The U.S. Department of Energy (DOE) has announced five projects for the first part of the multiphase Frontier Observatory for Research in Geothermal Energy (FORGE) effort, totaling $2 million. The lab is focused on unlocking the potential for enhanced geothermal systems (EGS) that could lead to more than 100 gigawatts of renewable, clean energy.
EGS are engineered geothermal reservoirs, created beneath the surface of the earth, where there is hot rock but limited pathways through which fluid can flow. During EGS development, underground fluid pathways are safely created and their size and connectivity increased. These enhanced pathways allow fluid to circulate throughout the hot rock and carry heat to the surface to generate electricity.
The five selected teams represent proposed projects in California, Idaho, Nevada, Oregon, and Utah. In Phase 1, the teams will spend the next year completing mission-critical technical and logistical tasks that demonstrate site viability and show the team’s capability of meeting FORGE objectives and developing plans for Phase 2. Phase 1 tasks will include conceptual geologic modeling and the creation of comprehensive plans for data dissemination, intellectual property, environmental, health and safety information, communications and outreach, stakeholder engagement, R&D implementation, and environmental management.
“Through these kinds of critical investments in renewable energy, the Department is helping develop cost-effective technologies for engineering geothermal systems that supply affordable, zero-carbon energy to millions of American homes and businesses,” said Under Secretary for Science and Energy Lynn Orr. “Enhanced geothermal systems could represent the next frontier of renewable energy and hold the potential to diversify the nation’s energy portfolio while reducing greenhouse gas emissions into the atmosphere.”

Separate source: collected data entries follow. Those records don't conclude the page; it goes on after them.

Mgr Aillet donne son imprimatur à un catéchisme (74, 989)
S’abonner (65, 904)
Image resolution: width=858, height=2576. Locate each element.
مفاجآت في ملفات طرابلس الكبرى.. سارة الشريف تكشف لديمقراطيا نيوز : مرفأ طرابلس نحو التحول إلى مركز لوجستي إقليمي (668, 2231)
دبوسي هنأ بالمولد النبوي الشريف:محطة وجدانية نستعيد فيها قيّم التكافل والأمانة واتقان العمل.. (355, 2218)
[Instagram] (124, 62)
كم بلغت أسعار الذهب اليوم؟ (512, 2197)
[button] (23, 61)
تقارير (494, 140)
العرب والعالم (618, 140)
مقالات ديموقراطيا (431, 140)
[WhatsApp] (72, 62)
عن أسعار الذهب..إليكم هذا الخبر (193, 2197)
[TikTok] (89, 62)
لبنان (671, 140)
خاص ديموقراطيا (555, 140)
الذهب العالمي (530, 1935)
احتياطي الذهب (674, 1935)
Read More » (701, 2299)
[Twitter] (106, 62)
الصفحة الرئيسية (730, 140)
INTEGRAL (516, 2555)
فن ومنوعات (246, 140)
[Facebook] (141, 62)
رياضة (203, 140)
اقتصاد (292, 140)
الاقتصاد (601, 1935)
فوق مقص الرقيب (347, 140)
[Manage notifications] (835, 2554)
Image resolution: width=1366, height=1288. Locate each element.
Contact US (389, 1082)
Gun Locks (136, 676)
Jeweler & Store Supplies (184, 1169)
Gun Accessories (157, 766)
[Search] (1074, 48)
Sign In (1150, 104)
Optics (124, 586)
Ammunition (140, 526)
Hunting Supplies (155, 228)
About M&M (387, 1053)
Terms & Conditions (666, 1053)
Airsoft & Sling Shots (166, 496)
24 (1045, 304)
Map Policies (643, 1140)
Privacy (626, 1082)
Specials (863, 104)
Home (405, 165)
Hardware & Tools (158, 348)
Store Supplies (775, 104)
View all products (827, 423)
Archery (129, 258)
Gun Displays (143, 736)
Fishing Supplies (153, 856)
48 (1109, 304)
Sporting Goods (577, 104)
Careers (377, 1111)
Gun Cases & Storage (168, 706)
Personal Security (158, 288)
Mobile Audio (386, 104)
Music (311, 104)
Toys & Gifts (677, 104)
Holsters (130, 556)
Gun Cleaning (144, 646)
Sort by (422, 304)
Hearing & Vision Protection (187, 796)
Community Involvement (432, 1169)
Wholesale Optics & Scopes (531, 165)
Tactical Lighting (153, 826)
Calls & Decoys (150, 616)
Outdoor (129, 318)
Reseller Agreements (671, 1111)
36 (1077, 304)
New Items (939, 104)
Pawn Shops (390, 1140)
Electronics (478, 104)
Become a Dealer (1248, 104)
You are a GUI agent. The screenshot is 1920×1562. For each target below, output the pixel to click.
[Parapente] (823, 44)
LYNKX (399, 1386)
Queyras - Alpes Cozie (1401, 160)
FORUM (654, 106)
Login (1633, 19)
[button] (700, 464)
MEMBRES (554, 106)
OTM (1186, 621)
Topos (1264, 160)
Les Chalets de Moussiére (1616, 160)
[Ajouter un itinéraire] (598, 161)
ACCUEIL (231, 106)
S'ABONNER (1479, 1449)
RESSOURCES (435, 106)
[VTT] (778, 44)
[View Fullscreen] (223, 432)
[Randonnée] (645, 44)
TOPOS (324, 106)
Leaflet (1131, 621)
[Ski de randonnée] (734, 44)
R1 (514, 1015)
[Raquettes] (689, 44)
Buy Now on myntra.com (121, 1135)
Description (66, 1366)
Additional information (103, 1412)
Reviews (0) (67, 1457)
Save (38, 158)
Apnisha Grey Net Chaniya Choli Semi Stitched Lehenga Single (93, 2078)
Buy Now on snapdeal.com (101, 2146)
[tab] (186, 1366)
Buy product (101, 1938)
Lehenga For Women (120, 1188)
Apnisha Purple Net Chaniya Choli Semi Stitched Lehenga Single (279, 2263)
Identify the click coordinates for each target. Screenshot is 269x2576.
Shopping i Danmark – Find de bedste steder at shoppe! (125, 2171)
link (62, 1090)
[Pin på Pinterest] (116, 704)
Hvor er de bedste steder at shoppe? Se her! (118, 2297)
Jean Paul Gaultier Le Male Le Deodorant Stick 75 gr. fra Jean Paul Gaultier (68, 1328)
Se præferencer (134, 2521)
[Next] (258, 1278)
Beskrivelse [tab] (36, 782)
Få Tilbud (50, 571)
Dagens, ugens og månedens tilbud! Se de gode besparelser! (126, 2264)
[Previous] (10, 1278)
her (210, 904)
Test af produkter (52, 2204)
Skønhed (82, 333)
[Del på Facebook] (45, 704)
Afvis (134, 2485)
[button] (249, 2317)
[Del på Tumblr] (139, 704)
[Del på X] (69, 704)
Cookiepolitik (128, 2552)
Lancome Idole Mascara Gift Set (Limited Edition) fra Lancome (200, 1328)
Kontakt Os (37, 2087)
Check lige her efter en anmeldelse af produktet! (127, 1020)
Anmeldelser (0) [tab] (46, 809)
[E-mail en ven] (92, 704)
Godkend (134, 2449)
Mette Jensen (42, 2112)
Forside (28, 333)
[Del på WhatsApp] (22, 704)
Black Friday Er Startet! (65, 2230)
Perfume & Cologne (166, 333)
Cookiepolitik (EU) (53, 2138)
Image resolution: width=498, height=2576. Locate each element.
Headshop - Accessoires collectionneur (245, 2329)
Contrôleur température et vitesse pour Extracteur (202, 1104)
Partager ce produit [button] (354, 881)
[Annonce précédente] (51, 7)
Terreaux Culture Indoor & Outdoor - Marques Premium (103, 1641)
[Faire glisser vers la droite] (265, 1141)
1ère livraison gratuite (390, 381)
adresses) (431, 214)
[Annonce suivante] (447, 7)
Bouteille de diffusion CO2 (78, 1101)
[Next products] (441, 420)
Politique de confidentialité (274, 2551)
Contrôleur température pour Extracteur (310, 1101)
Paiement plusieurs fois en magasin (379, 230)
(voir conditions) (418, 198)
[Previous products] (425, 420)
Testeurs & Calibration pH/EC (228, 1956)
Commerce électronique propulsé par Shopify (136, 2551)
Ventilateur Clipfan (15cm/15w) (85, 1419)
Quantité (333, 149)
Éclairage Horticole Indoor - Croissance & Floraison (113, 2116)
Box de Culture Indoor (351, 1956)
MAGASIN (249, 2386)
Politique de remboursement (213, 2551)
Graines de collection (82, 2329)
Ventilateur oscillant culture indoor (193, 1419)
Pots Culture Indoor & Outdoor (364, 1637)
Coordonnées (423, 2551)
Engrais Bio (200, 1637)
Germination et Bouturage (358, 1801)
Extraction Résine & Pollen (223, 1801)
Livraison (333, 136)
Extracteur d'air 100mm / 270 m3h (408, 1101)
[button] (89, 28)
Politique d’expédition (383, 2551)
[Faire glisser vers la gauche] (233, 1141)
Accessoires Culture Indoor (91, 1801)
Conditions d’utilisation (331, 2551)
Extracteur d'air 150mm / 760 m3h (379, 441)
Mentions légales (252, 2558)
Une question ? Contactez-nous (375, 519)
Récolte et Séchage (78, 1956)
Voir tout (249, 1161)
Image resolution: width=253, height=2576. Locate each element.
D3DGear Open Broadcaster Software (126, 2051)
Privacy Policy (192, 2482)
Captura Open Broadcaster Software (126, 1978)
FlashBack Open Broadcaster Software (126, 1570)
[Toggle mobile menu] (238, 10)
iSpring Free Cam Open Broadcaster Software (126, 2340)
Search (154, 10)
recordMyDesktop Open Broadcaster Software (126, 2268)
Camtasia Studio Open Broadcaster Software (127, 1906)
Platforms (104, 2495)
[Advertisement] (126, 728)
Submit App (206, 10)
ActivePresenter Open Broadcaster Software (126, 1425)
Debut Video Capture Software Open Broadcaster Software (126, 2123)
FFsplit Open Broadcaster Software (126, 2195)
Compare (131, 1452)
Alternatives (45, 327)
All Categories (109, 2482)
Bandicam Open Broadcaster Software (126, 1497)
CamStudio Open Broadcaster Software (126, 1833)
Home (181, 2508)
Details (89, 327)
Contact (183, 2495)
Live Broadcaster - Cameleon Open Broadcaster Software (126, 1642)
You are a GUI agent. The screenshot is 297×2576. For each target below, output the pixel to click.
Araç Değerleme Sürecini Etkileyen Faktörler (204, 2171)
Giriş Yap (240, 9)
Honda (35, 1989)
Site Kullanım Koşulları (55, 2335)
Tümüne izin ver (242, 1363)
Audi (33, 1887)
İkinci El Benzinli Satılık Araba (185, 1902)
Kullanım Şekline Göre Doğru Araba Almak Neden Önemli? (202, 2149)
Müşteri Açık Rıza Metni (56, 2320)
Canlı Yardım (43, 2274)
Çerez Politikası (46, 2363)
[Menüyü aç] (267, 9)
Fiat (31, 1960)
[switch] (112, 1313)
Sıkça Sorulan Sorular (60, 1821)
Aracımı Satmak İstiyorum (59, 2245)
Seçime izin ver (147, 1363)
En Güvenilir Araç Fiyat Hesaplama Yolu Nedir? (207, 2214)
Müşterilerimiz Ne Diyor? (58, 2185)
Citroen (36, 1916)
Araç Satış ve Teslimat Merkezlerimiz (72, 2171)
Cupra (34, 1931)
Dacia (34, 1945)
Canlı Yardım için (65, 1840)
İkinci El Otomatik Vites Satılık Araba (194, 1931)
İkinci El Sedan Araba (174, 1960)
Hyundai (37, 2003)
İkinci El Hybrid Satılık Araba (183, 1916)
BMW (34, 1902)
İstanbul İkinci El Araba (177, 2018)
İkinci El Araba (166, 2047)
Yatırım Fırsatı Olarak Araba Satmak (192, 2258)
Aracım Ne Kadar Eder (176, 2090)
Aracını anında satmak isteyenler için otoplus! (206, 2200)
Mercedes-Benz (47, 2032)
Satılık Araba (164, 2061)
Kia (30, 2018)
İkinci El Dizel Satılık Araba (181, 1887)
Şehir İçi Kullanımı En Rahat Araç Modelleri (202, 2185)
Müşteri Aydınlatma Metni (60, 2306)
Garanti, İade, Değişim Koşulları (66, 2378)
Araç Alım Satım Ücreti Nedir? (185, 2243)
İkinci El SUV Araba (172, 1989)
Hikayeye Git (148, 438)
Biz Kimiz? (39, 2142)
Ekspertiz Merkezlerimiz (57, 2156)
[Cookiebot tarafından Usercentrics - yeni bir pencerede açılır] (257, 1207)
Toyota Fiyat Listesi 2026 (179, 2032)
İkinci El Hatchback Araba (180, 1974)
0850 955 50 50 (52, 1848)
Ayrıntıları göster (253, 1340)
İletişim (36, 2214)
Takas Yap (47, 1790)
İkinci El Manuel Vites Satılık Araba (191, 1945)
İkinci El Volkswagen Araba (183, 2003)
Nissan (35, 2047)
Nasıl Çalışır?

The FORGE initiative consists of three phases. The first two phases will provide a total of up to $31 million over two years for selected teams and will focus on selecting both a site and an operations team, as well as preparing and fully characterizing the site. Up to three teams selected next year will to move into Phase 2 will work to fully instrument, characterize, and permit candidate sites for full-scale operations at FORGE in the third and final phase. Subject to the availability of appropriations, Phase 3 is anticipated to fund the full implementation of FORGE at a single site, managed by one operations team.